Document section
========================================

Here’s the Mouthwatering Monday Boobalicious Linky for y’all :-)

Help spread the word by linking back here in your recipe posts, please :)

Lauren’s Story

I remember the pamphlet my parents gave me when I was six and my mother was diagnosed with breast cancer.  It was illustrated with colorful pictures of happy people and sad people, of healthy people and sick people, of normal cells and cancerous cells.  The drawings of the cells were what fascinated me.  There were plump, round red cells, floating free; anthropomorphized white blood cells, heroic and determined; and wrinkled, discolored cells, lumped together angrily.

I could understand this.  My mom had to have surgery to have the bad, raisiny cells removed, and chemo to make sure they were really gone.  Sure, easy.

It wasn’t easy.  I had to go with her to lots of doctors appointments, sit in waiting rooms that all had the same boring toys and no snacks except gross things in vending machines, talk to nurses who clearly didn’t understand how grown up I was.  Her new breast looked wrong, unbalanced, unnatural.  She got sick and couldn’t play the way she had before.  She lost all of her pretty light-brown hair and didn’t like wearing wigs, so she’d wear home-knit wool caps that I thought looked embarrassingly ridiculous.  But slowly, she got better.

Until, suddenly, it seemed, she was worse.  The doctors found more bad cancer cells, this time not just in her breast.  They hadn’t gotten all of them out, and the cancer cells had moved into her bones, into her brain, into her lungs.  It didn’t seem possible — she needed her bones and brain and lungs, the doctors couldn’t just cut them out the way they had cut out her breast.  She had to have more chemo — so much that sometimes she had to stay in hospitals overnight, sometimes for more than one night.  She recorded a cassette tape of the lullabies she sang to me so that she could always sing to me at bedtime.  I brought pictures I had drawn in school when we visited her.  I missed her.

But I missed her more when she came home.

She forgot things, like how to unlock the front door from the inside when the deadbolt was too heavy for me to throw with my latchkey.  Like how to cook and bake — she had to throw away food that she burned, and I had to make my own breakfasts (cold cereal instead of oatmeal or cheese tortilla rollups) and lunches (sandwiches instead of her cold, creamy cucumber soup).  Grandma Gloria, my father’s mother, came to stay with us to help watch me while my father worked long hours in the hotel restaurant he managed.  Grandma Lou and Papa John came to visit, and Aunt Sandy and Aunt Cathy brought their families, my uncles and little cousins. Once, when one of them hugged my mom goodnight too tightly, she screamed and then they both cried.

The last time that Mom came home from the hospital, they sent a hospital bed with her so that she could be more comfortable.  Grandma Gloria insisted that we put it in the living room, where it was bright with sunlight and motion.  I wasn’t sure how much of it she appreciated — she slept most of the time, and didn’t seem very aware even when she was awake.  I was happy that she was home, though — they always sent her home when she was doing better, so she must’ve been getting better.

========================================

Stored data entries
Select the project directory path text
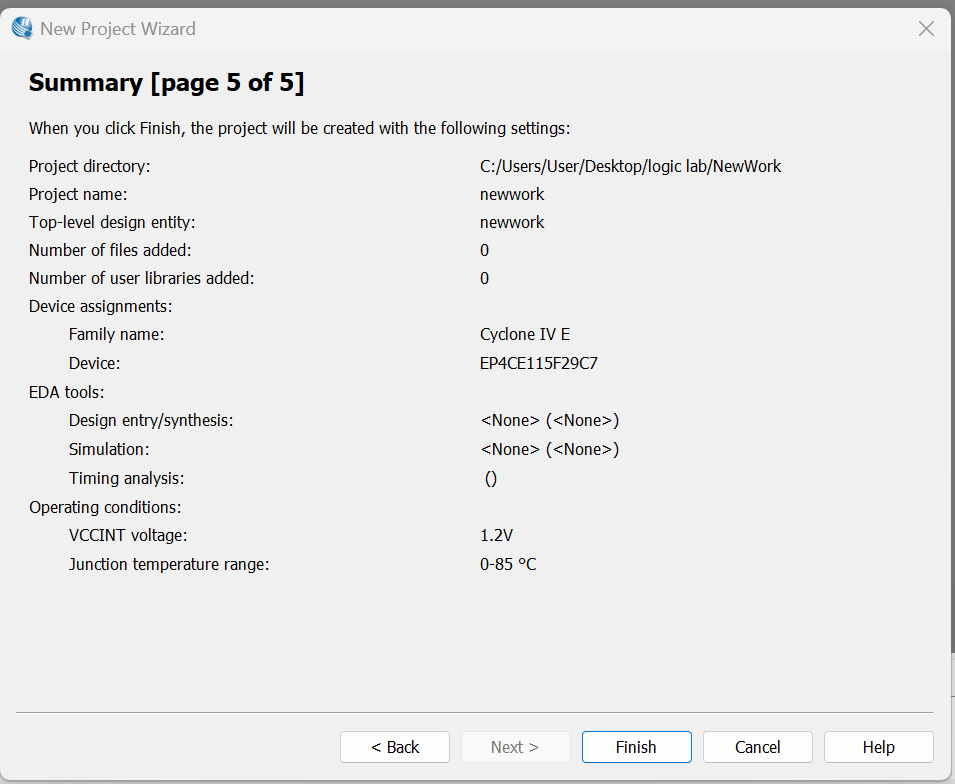This screenshot has width=955, height=784. point(630,166)
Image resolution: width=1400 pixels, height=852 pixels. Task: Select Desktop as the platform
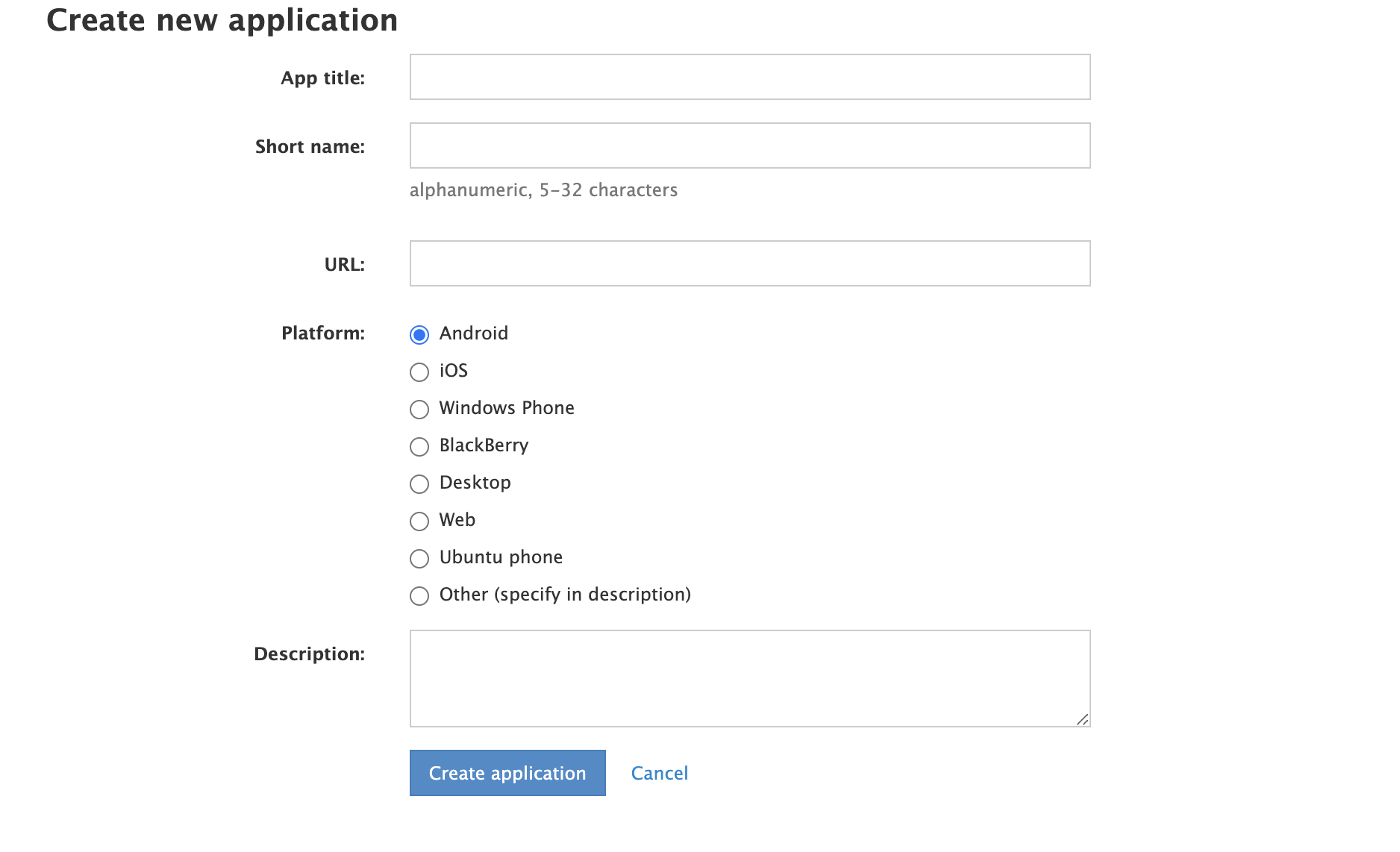point(419,483)
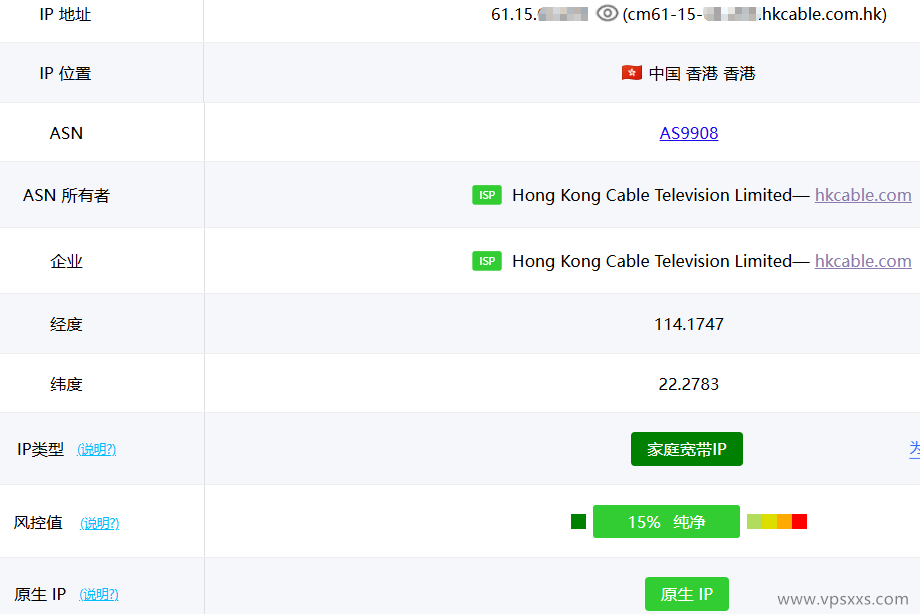Click the Hong Kong flag icon
The height and width of the screenshot is (614, 920).
point(631,72)
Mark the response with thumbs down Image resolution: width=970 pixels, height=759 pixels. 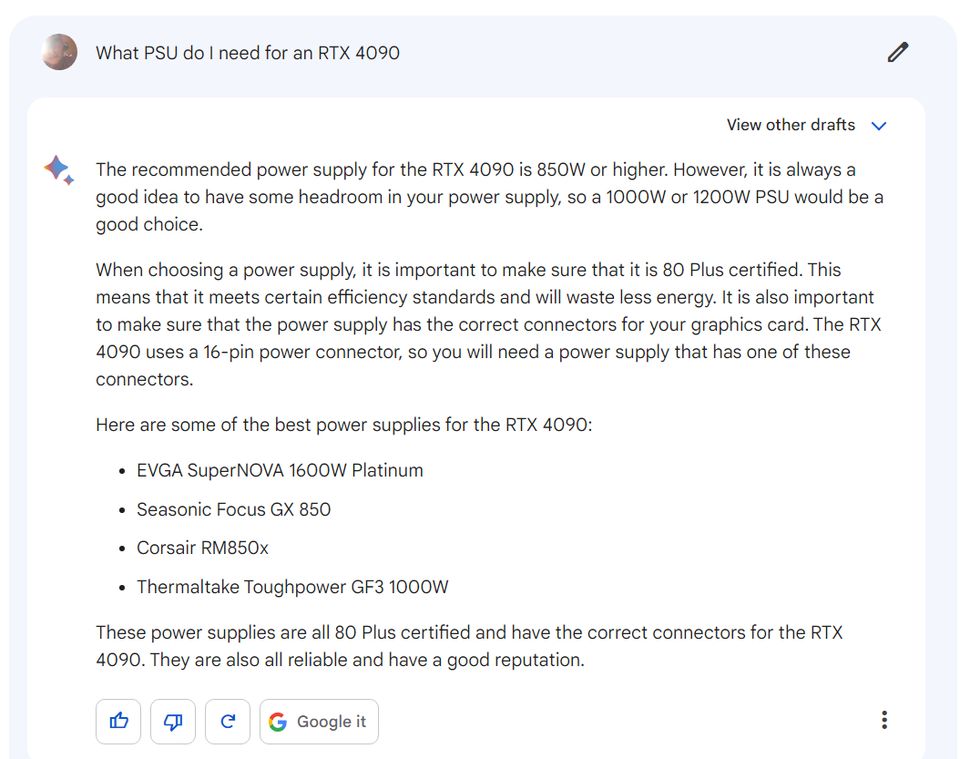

========================================

What this task involves
List every family member who is mentioned by name in Lauren's Story above.

Answer to this exercise
Grandma Gloria, Grandma Lou, Papa John, Aunt Sandy, Aunt Cathy